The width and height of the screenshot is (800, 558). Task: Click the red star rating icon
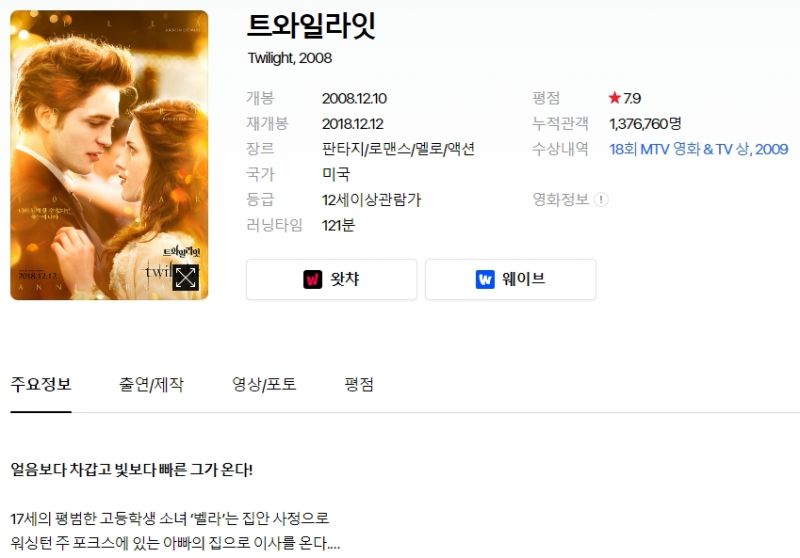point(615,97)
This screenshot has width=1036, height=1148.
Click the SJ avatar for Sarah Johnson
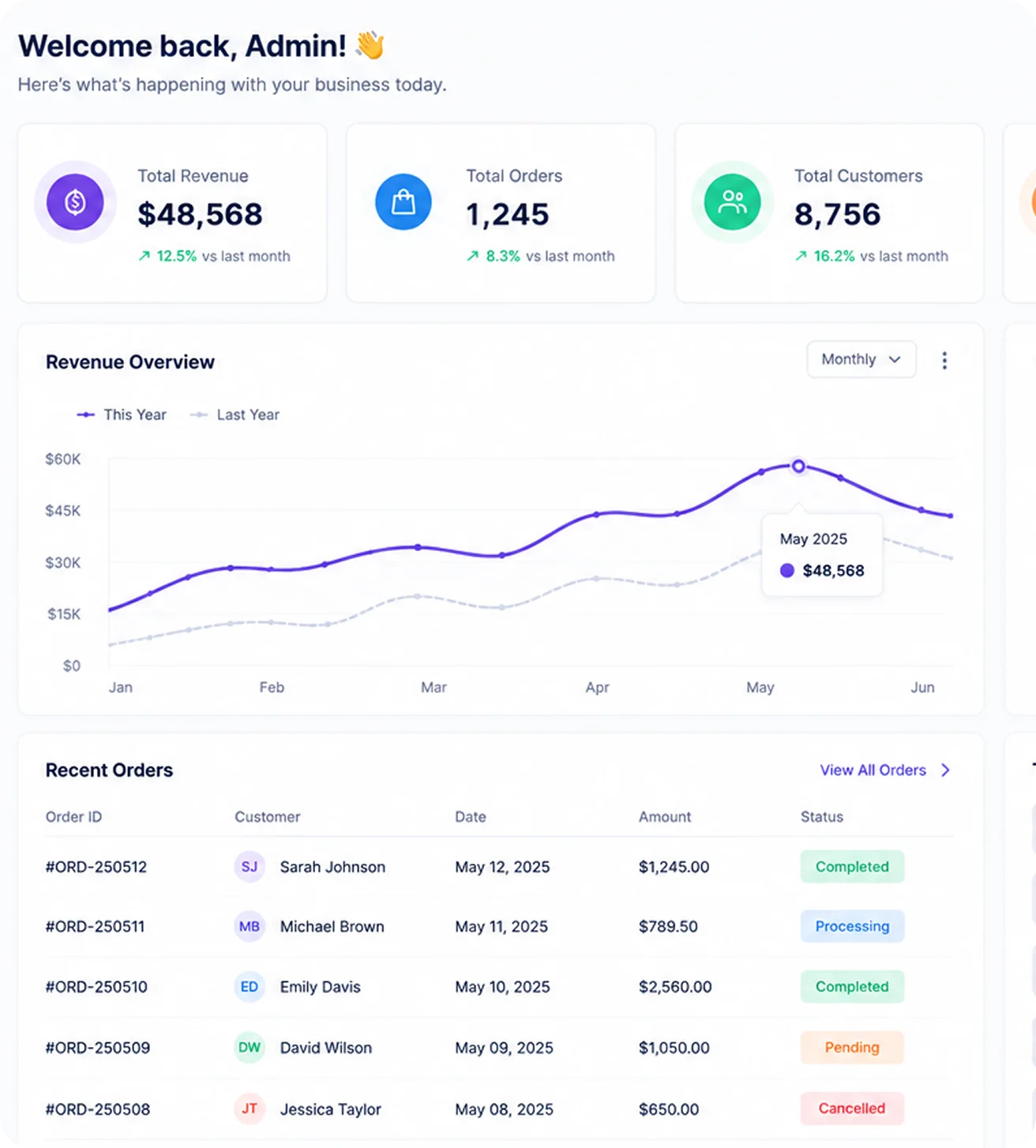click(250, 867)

...

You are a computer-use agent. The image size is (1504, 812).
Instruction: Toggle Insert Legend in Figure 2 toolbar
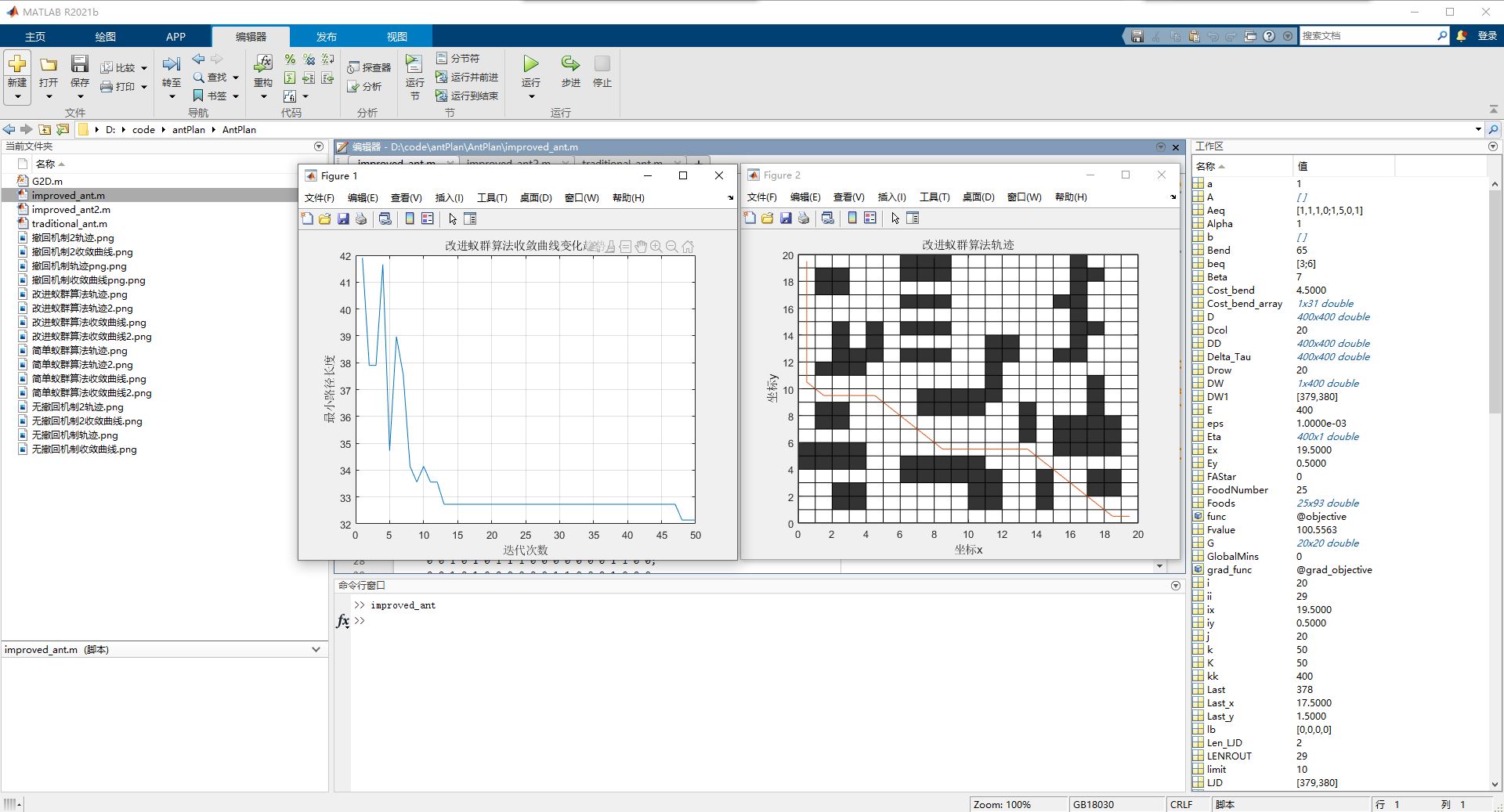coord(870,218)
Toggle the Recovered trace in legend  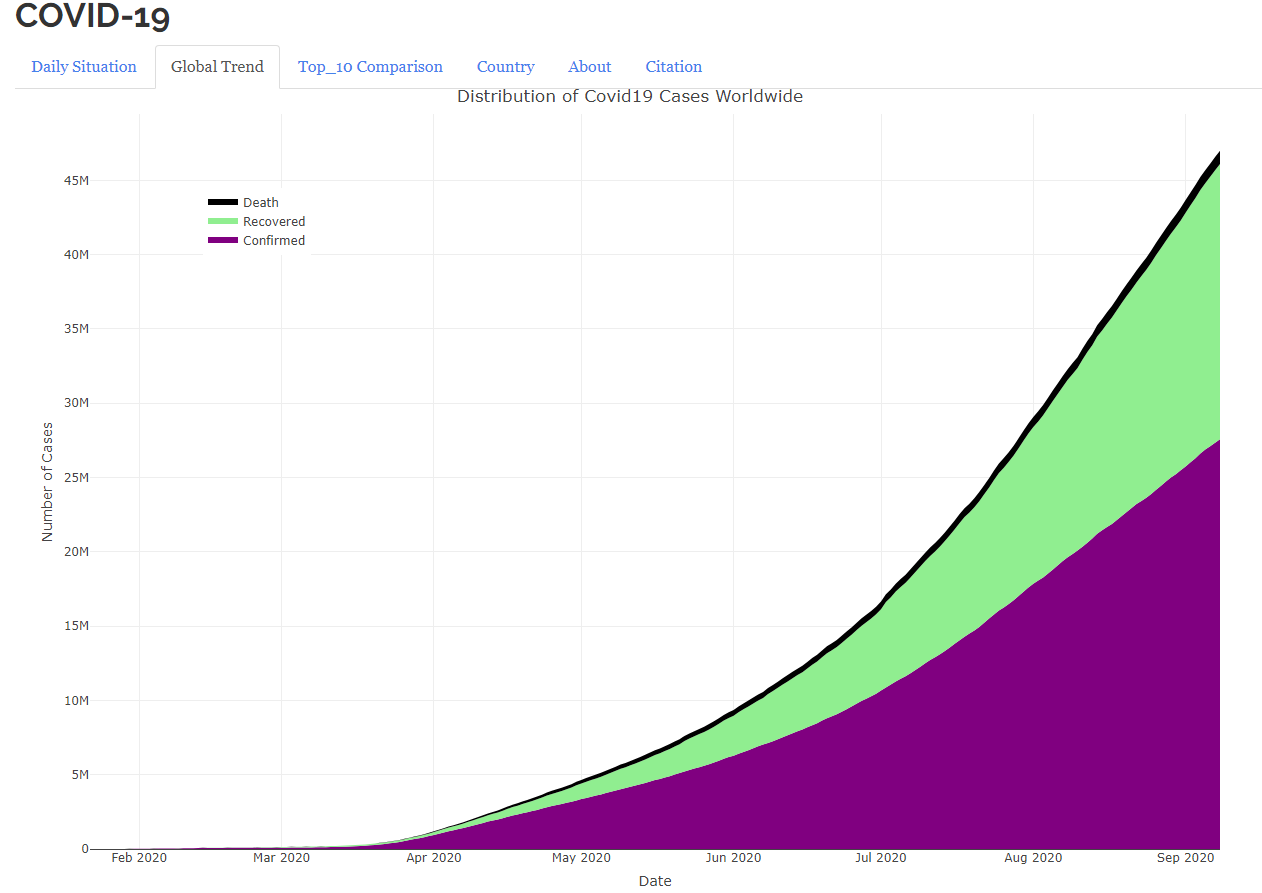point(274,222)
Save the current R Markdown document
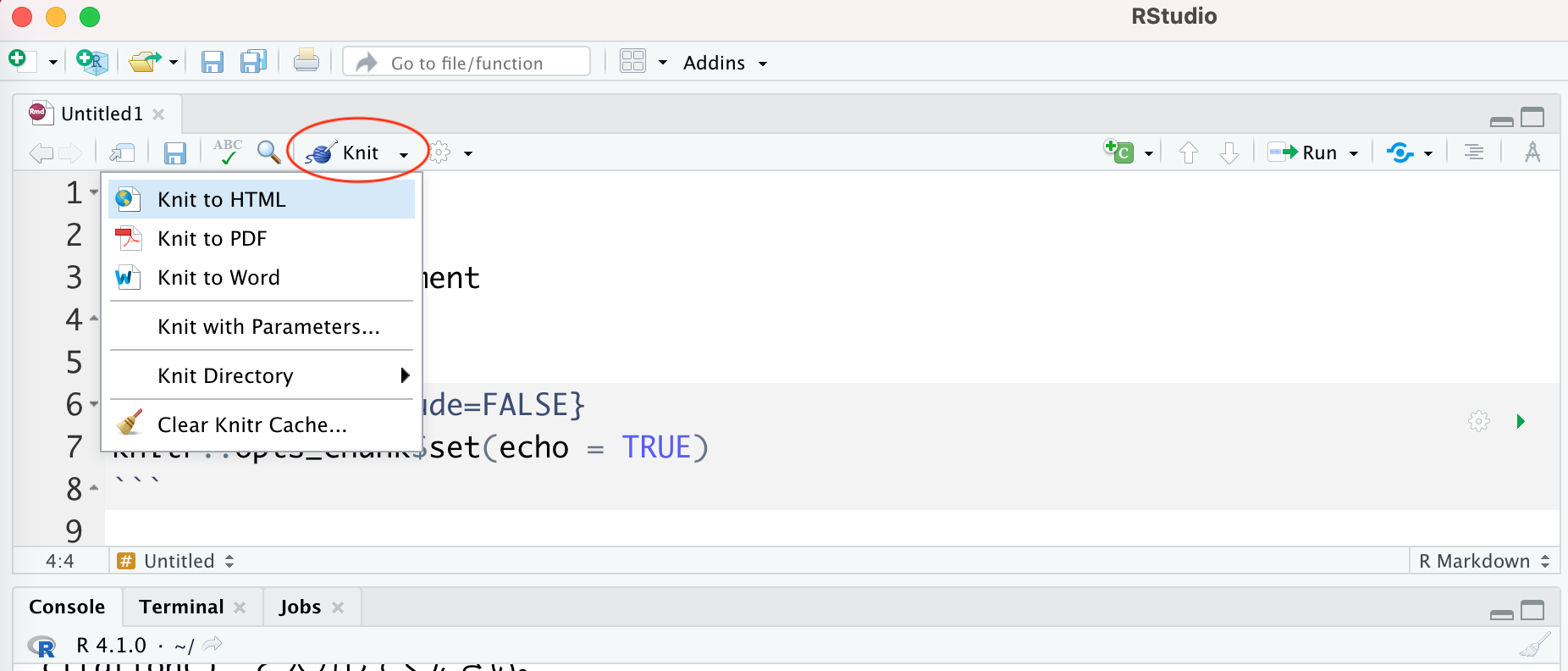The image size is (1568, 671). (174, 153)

# Task
Can you copy out the records word for word, starting with the line that contains "The width and" and going on through the line that contains "click(250, 867)"? Leave the pictures out.

# Correct answer
The width and height of the screenshot is (800, 558). Task: Click the red star rating icon
point(615,97)
This screenshot has width=1036, height=1148.
Click the SJ avatar for Sarah Johnson
click(250, 867)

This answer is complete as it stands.